**Description of the task**
Nothing outside the range below should be printed. Output exactly the lines from the line with "This screenshot has width=750, height=842." to the line with "View the 1,4 Mn Görüntülenme count", both included.

**The data**
________________________________________

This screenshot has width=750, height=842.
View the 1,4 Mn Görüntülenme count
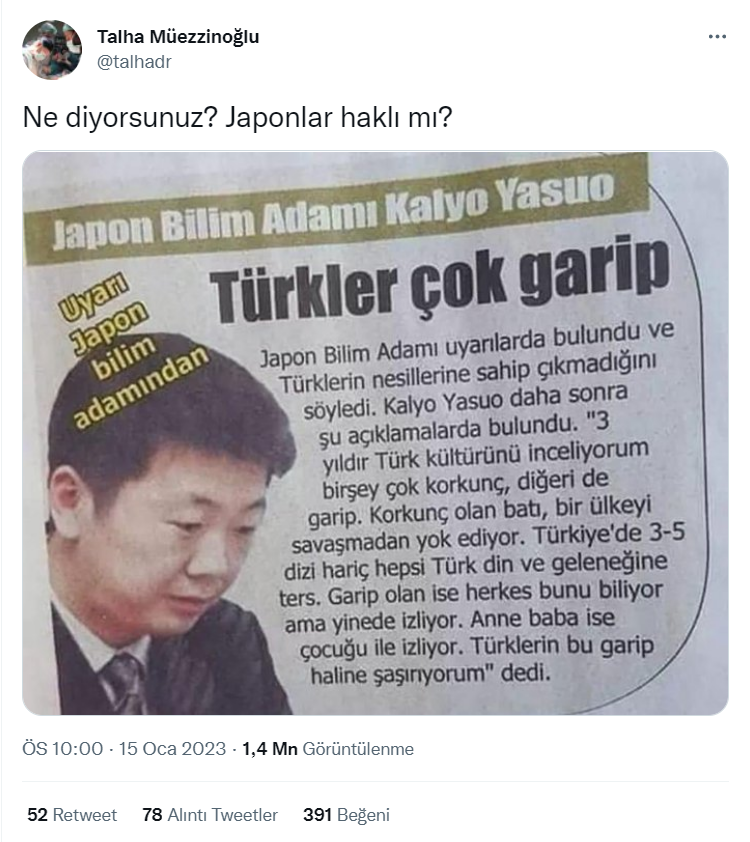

________________________________________

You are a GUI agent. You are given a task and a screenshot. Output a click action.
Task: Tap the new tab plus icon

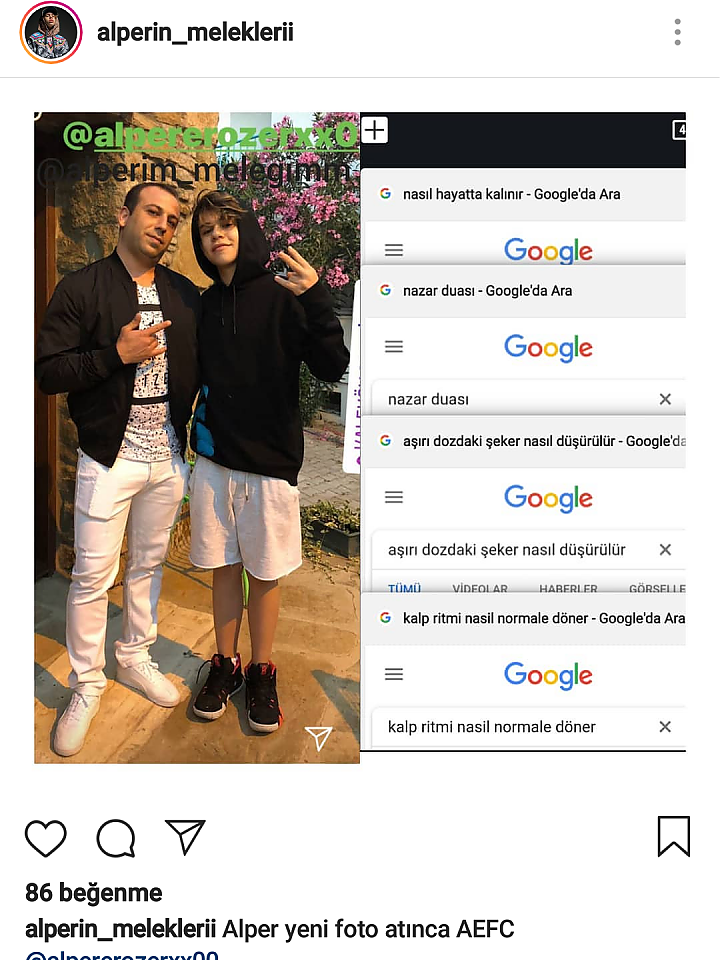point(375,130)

________________________________________

**Expected output**
This screenshot has width=750, height=842.
View the 1,4 Mn Görüntülenme count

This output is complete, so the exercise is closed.